Once Upon A Time … in Hollywood

There are lots of individually funny scenes, but the movie doesn’t add up to much; some people will be more bothered by lack of plot than others. The Sharon Tate figure is peripheral and it’s really a male buddy friendship movie, plus a love letter to old Los Angeles—before Prop 13 screwed up the city and traffic made it almost unlivable.* I saw Once Upon a Time in 70mm, but I think the projector was screwed up—perhaps out of proper focus—because the movie rarely looked right and there was too much judder. The old days were not better, at least when it comes to image quality, and it’s still surprisingly hard to beat Arri Alexas‘s image quality.

I didn’t realize until later than I should have how much the movie itself is a fantasy, perhaps Rick’s fantasy or perhaps Cliff’s. What seems to be peripheral to a given frame may be more important than what’s seemingly central. Despite some carping in the first paragraph, I laughed more than not, though about 40 minutes before the end, I was wondering where the end is. I think writers have learned things about storytelling over the last 50 years, and digital editing systems make it much easier to simply have as many cuts as are needed to assemble the best movie or TV show possible.

The more Rick and Cliff are together in scenes, the better the movie is.
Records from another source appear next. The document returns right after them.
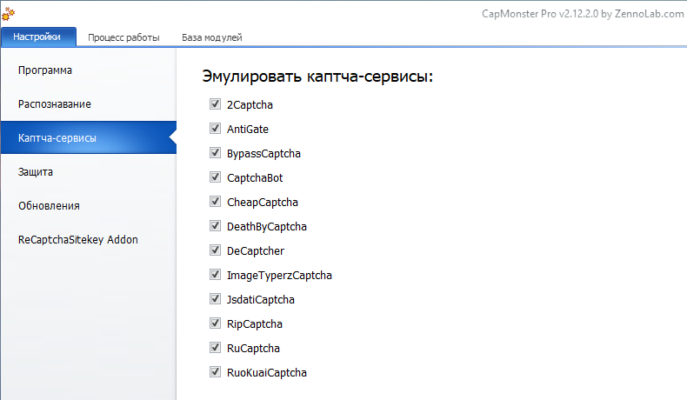Go to the Защита section
The height and width of the screenshot is (400, 687).
(36, 172)
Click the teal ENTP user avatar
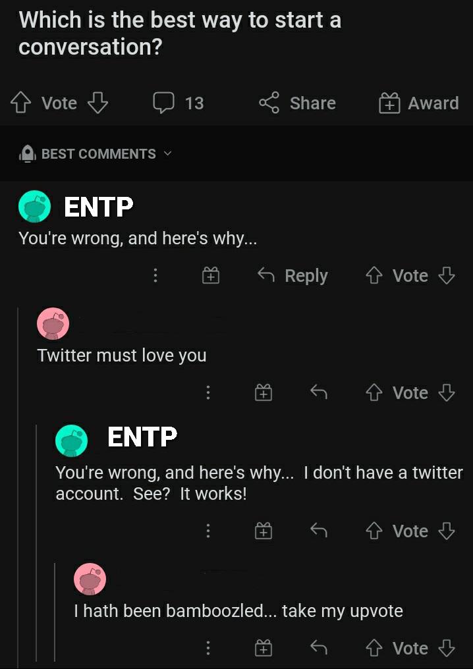Screen dimensions: 473x669 pyautogui.click(x=34, y=206)
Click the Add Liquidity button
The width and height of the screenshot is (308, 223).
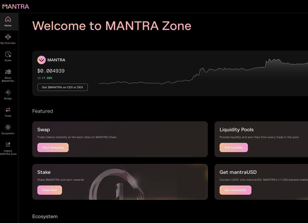click(x=234, y=147)
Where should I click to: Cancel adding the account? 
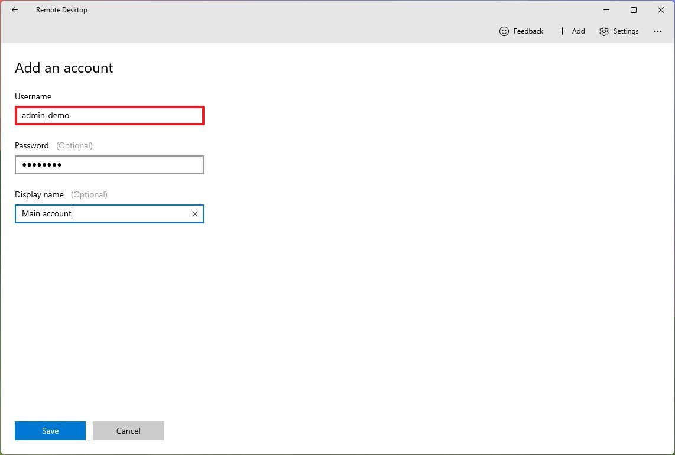[x=128, y=431]
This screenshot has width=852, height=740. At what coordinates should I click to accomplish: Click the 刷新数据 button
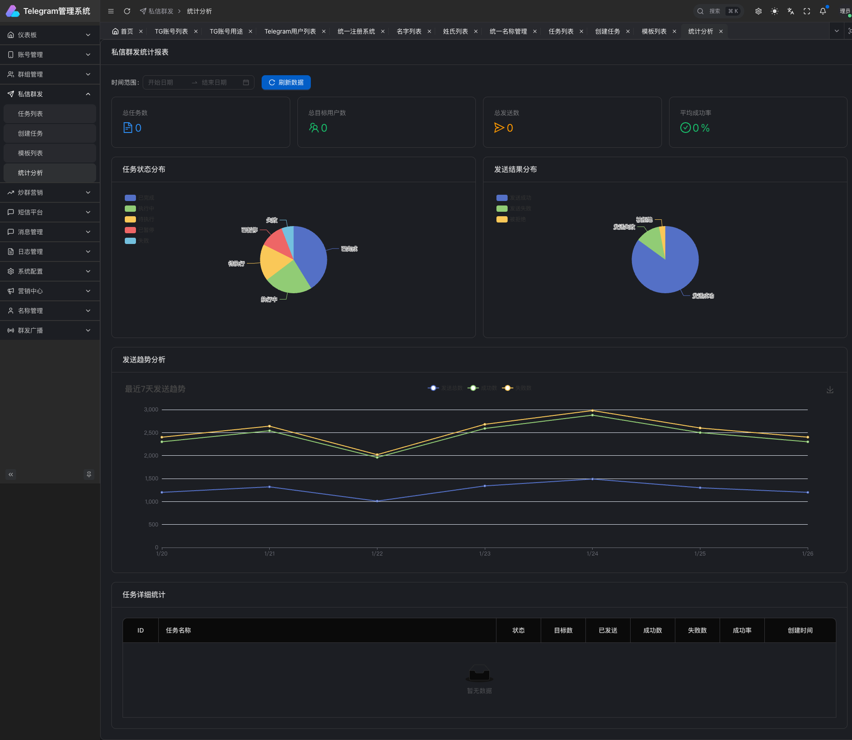[286, 82]
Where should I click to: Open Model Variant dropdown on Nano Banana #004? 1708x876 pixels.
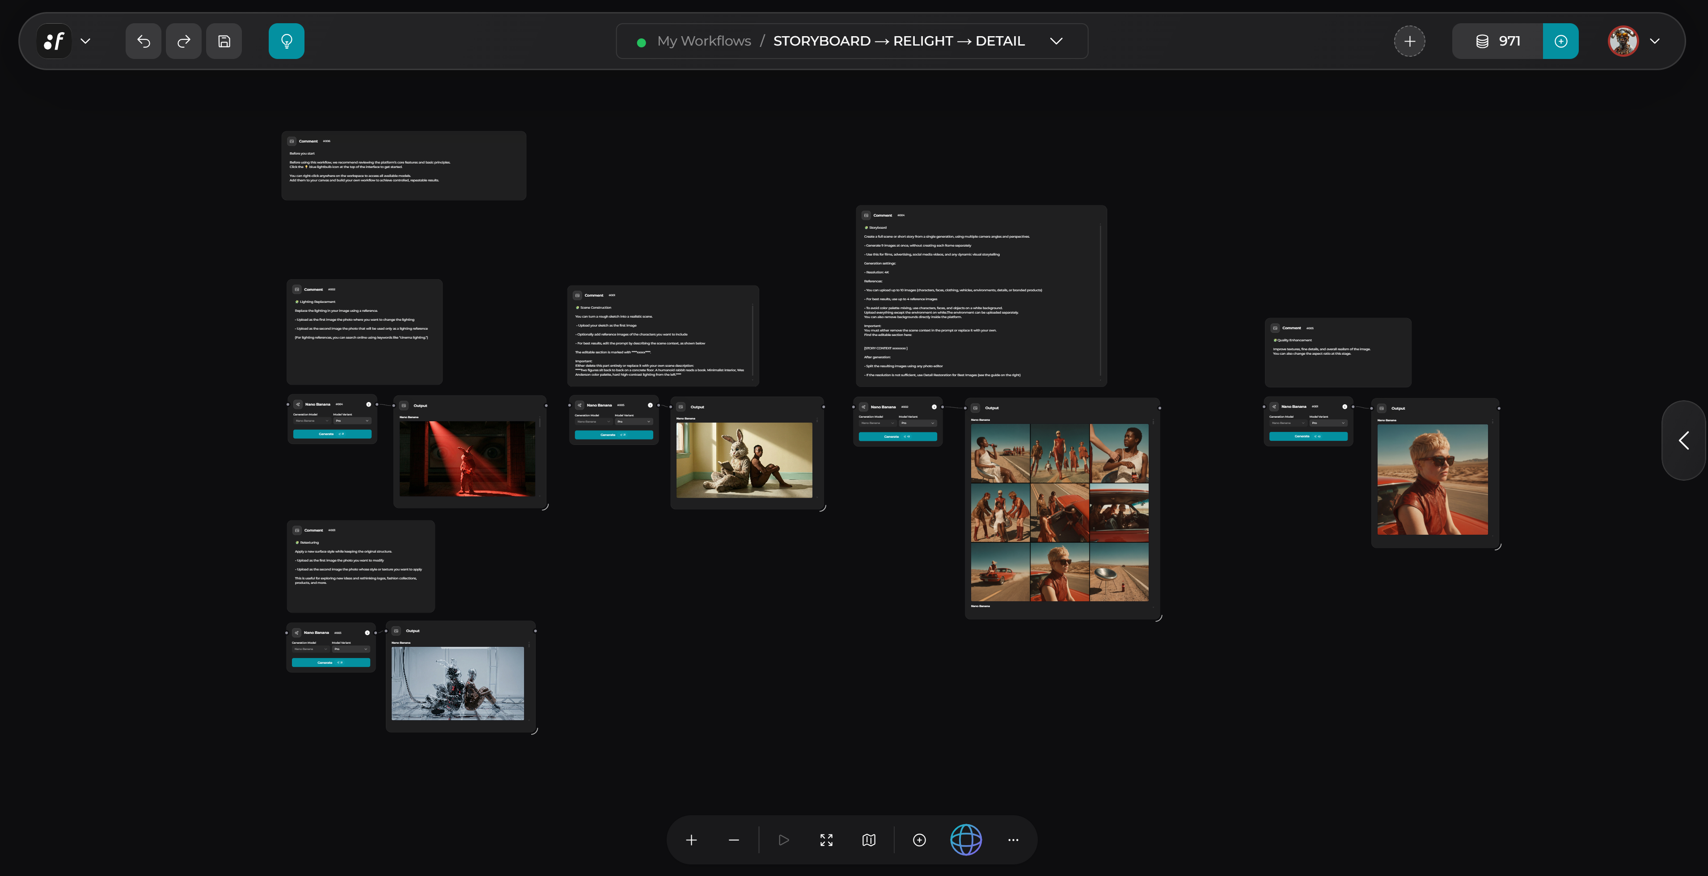tap(352, 421)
But the movie also wanders; there’s a comparison to be made with The Nice Guys, another movie set in a similar time period and another movie in love with LA—but The Nice Guys has a plot.
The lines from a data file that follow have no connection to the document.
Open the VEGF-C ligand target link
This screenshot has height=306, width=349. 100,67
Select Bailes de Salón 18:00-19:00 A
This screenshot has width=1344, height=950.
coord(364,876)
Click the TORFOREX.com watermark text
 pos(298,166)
Most of the reviews have been okay, but this one is better. I think Cliff represents Hollywood’s underlying humanity and Rick, Hollywood’s underlying cruelty.


* Is car-free L.A. plausible now, though? The regional connector should be done in 2022, a Purple Line extension should be done in 2023, and the Crenshaw/LAX Line should be done in 2020. Electric vehicles should also make L.A. more livable, by reducing smog and pollution. To be sure, L.A. today is better than L.A. in 1970, but “better” is far from “optimal.”